Upgrading a Dropbox OAuth 1 token to OAuth 2

Posted by Steve Marx on March 19, 2014

At Dropbox, we're big fans of OAuth 2, and we hope you are too! As you're making the transition from OAuth 1 to OAuth 2, you may wonder what to do about existing OAuth 1 access tokens that you've already stored for your users. Rather than having to maintain two code paths (one for OAuth 1 and OAuth 2), you can simplify your code by converting those existing tokens to OAuth 2 using these two Core API endpoints:

By using these two methods together, you can convert an OAuth 1 access token to an OAuth 2 access token. First, generate a new OAuth 2 access token (using the existing OAuth 1 token for authentication). Then disable the (no longer needed) OAuth 1 token.

The following code, adapted from the oauth1_upgrade.py example script in the Python SDK, demonstrates this two-step process:

# Get a DropboxClient object using an existing OAuth 1 access token.
sess = session.DropboxSession(APP_KEY, APP_SECRET)
sess.set_token(access_token_key, access_token_secret)
client = client.DropboxClient(sess)

# Create an OAuth 2 access token for the user.
oauth2_access_token = client.create_oauth2_access_token()

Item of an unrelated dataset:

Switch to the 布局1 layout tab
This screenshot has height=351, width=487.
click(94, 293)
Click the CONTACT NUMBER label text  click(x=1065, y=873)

# Disable the OAuth 1 access token.
client.disable_access_token()

Here's a similar example in PHP, adapted from the upgrade-oauth1-token.php example script in the PHP SDK:

$upgrader = new dbx\OAuth1Upgrader($appInfo, "upgrade-example", "en");

// Get an OAuth 2 access token from the existing OAuth 1 access token.
$oauth1AccessToken = new dbx\OAuth1AccessToken($accessToken, $accessTokenSecret);
$oauth2AccessToken = $upgrader->createOAuth2AccessToken($oauth1AccessToken);

// Disable the OAuth 1 access token.
$upgrader->disableOAuth1AccessToken($oauth1AccessToken);

The Java and Ruby SDKs have similar methods and similar example code.

A note on OAuth 1 support

Although we prefer OAuth 2 in general, we plan to continue supporting OAuth 1 as long as we support v1 of the Core API.